Working with big.matrix Objects
Frédéric Bertrand
2025-10-05
Source:vignettes/big-matrix-workflows.Rmd
big-matrix-workflows.Rmd
Overview
bigalgebra
is designed to interoperate with the
bigmemory
ecosystem. This vignette demonstrates how to
create in-memory and file-backed big.matrix
objects,
interact with them via the package’s wrappers, and manage the underlying
resources safely.
Creating in-memory big.matrix
objects
In-memory matrices behave much like ordinary R matrices but reside in shared memory, allowing multiple R sessions to access the same data.
X <- big.matrix(3, 3, type = "double", init = 0)

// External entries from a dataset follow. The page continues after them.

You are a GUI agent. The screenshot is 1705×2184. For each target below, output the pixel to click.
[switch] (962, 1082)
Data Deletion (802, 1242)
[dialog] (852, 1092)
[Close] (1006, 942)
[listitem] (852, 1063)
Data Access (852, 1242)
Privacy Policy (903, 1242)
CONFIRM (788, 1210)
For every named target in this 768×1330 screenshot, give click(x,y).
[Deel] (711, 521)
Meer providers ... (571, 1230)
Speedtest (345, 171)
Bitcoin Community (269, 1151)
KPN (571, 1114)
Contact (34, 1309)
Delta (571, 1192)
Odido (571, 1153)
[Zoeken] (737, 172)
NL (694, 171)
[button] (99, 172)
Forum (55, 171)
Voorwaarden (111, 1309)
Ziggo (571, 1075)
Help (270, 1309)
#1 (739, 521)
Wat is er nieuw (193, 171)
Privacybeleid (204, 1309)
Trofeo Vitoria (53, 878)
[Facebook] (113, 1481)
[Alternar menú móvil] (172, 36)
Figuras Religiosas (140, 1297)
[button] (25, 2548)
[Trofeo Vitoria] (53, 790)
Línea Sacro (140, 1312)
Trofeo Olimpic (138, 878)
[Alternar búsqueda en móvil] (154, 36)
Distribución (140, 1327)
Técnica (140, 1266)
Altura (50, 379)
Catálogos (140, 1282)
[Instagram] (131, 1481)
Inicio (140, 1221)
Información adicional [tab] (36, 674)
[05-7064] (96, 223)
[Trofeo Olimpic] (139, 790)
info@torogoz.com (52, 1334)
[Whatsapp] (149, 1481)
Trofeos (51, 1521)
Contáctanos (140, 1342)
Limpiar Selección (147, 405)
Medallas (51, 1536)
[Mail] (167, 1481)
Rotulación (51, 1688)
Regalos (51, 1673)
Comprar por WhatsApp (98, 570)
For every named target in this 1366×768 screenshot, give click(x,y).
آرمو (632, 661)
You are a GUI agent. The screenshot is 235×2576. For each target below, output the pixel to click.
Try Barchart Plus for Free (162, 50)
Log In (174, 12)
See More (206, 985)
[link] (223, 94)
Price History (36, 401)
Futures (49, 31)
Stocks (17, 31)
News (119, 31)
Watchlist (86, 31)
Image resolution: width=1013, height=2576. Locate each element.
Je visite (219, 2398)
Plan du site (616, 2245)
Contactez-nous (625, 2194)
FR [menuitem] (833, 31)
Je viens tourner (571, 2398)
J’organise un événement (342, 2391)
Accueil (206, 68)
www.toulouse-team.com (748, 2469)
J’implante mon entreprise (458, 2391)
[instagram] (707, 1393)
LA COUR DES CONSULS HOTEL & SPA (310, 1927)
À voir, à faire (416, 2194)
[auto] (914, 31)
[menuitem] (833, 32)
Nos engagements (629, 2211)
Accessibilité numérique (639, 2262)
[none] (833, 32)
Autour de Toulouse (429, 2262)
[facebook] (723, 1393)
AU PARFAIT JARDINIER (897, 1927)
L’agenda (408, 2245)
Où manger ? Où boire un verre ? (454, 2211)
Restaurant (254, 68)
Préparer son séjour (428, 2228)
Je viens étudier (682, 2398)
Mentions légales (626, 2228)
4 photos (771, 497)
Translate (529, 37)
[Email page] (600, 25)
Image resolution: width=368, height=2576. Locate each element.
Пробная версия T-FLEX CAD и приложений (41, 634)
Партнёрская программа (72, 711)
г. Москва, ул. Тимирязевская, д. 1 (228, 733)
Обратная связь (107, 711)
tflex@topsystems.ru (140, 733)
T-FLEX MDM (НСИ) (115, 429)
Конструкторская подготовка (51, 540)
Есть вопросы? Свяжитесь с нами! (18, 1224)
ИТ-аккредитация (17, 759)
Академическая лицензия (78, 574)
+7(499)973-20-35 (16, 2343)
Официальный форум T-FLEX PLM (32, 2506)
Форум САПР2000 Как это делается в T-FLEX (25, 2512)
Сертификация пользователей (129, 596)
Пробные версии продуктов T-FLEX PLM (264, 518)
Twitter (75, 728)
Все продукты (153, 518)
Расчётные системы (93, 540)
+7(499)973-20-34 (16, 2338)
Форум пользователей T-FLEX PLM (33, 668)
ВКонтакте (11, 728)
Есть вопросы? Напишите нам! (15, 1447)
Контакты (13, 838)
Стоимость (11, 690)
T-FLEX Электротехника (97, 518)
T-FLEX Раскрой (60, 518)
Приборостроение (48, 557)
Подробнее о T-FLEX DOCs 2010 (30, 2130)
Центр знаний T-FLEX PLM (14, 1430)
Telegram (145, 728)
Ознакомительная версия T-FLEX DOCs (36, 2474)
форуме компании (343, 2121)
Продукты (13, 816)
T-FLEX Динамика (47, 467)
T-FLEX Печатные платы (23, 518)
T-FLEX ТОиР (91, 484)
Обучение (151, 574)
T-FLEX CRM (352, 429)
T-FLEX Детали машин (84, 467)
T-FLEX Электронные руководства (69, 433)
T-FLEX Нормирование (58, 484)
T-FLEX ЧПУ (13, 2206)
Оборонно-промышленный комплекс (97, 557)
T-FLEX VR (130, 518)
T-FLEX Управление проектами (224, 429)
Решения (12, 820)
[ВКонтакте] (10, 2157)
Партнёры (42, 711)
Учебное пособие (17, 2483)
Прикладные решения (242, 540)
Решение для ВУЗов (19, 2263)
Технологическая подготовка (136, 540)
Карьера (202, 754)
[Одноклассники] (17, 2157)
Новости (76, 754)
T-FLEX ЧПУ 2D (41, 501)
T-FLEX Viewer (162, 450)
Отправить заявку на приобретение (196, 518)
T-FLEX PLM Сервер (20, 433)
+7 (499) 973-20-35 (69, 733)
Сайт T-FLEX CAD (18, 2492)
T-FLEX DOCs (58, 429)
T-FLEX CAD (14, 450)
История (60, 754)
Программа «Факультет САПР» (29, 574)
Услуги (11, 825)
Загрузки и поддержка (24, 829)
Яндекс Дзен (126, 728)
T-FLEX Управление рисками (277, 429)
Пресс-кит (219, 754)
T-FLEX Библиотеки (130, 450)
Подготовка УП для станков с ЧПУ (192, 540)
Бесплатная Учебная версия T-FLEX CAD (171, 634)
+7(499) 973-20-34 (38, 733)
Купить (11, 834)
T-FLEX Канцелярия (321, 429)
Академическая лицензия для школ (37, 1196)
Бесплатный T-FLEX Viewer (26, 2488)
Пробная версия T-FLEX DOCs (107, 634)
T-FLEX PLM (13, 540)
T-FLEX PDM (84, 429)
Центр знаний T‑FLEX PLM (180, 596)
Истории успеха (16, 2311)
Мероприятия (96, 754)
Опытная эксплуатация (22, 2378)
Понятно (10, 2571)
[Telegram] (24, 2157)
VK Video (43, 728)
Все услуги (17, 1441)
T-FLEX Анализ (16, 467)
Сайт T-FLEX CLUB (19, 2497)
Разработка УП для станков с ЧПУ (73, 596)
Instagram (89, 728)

X[,] <- matrix(1:9, nrow = 3)
X[]
#> [,1] [,2] [,3]
#> [1,] 1 4 7
#> [2,] 2 5 8
#> [3,] 3 6 9
Once created, the objects can be passed directly to Level 1 helpers:
dvcal(ALPHA = 2, X = X, BETA = -1, Y = X)
X[]
#> [,1] [,2] [,3]
#> [1,] 1 4 7
#> [2,] 2 5 8
#> [3,] 3 6 9
Working with file-backed matrices
File-backed matrices persist their contents on disk, making them suitable for data sets that exceed available RAM.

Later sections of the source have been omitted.